> _WHAT IS ASKED_:
[1] Answer these from the column on presidential politics in Malacanang:
(a) In the "West Wing" scene, what did the Speaker tell the President the Oval Office is designed to do?
(b) How long did the American legal team wait in Malacanang before being told the President would not see them?
(c) Under what theory does the column say China is expanding into Philippine territorial rights?
[2] From the column on presidential politics in Malacanang, copy word for word the part from "In a scene in" up to and including "the White House.".

WHO HAS a franchise on the President? Or more crudely, who owns the President’s butt?
Every member of the Cabinet, regardless of size or shape, is supposed to be the President’s alter ego. Not all Cabinet members, however, are created equal. A few think they are more equal than others. It comes with the territory, or so it seems.
In a scene in the television series “West Wing”, the Speaker of the House had a one-on-one with the President Joshua Bartlet of the United States in the Oval Office of the White House.
“This office”, the Speaker told the President” is designed to throw people off balance”.
It may not just be the product of fiction. In real life, it could be the result of everyone working for and with the President playing politics to the hilt. And it could be worse than making people uncomfortable.
Last week, former Supreme Court Justice Antonio Carpio came out with a startling revelation of politics in Malacanang during the time of the late President Noynoy Aquino. There are two ways to look at his narrative. The first one is to accept it as a dead-aim honesty about the realities of presidential politics in Malacanang, which is sometimes described as a ‘pit of snakes’. Or it is a fantastic version of presidential political history.
Carpio carped about about factionalism among the President’s men. Not exactly a new phenomenon in any organization, political or otherwise. It happens when expertise and competence collide with sycophancy and turf zealousness. The dicey part comes when the President mistakes one for the other. Or,worse, could not distinguish which is which.
Carpio’ story revolved around the country’s problem with China in the South China Sea where the latter is expanding into the former’s territorial rights under its self-serving nine-dash line theory. The Philippine had apparently hired an American legal team to help in the legal battle.
According to Carpio, when the American team showed up in Malacanang to talk to Noynoy, it waited for four hours only to be told later that the President would not see them at all. It was later learned that Noynoy was never informed at all that the American lawyers were waiting for him.
In another instance, a letter for the President by then U.S. Ambassador Albert Del Rosario was supposedly rewritten to make it appear that the ambassador was not in favor of filing a case before the Arbitral Tribunal against China’s incursion into Philippine territory. Del Rosario, by Carpio’s account, had to bring his original letter to the President himself to correct it.

> _DATA LINES_:
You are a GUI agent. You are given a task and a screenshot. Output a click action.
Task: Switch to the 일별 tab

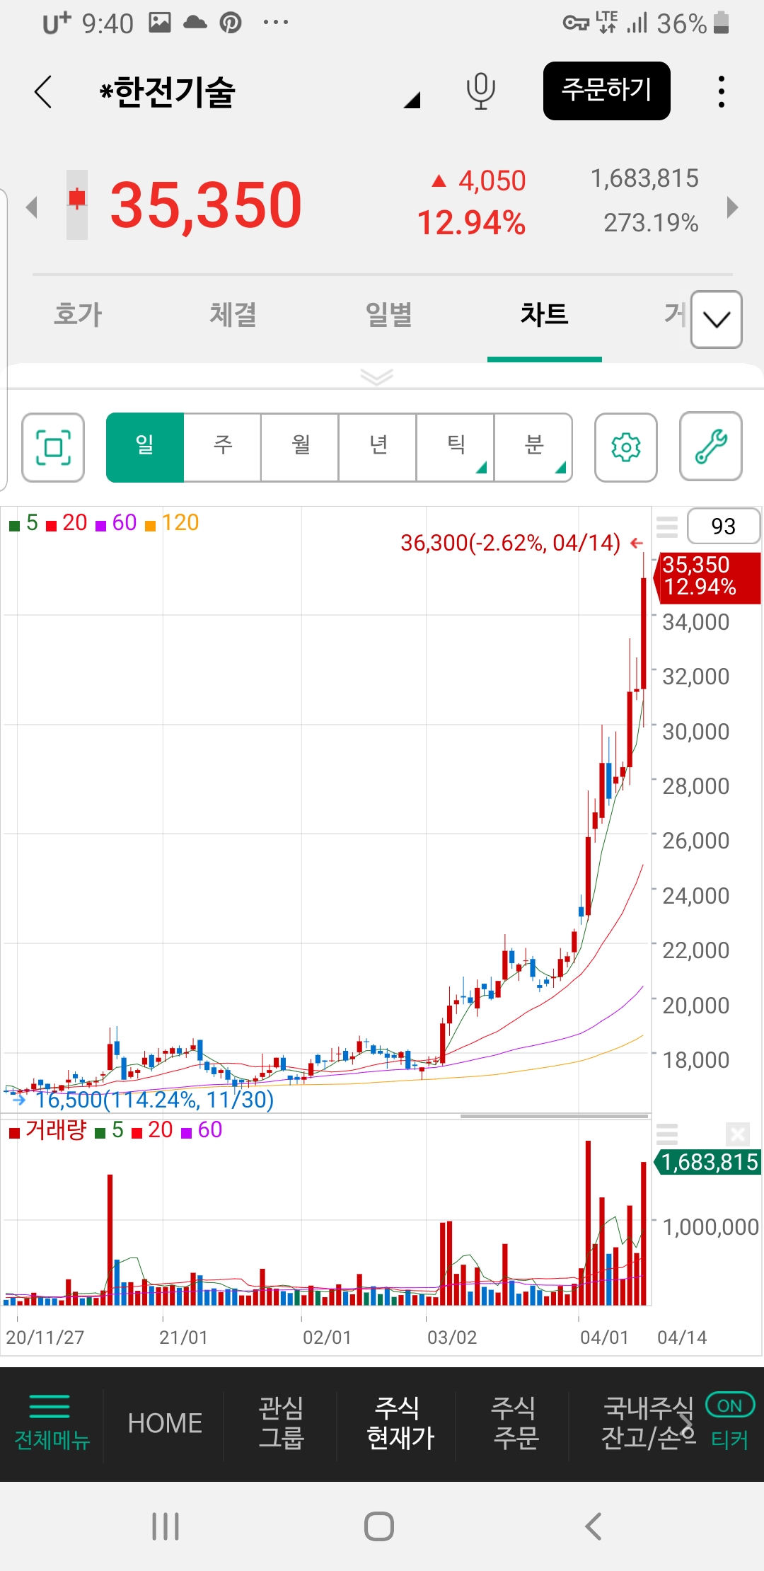click(x=388, y=314)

> _TASK-BY-TASK ANSWERS_:
[1]
(a) Throw people off balance.
(b) Four hours.
(c) Its self-serving nine-dash line theory.

[2]
In a scene in the television series “West Wing”, the Speaker of the House had a one-on-one with the President Joshua Bartlet of the United States in the Oval Office of the White House.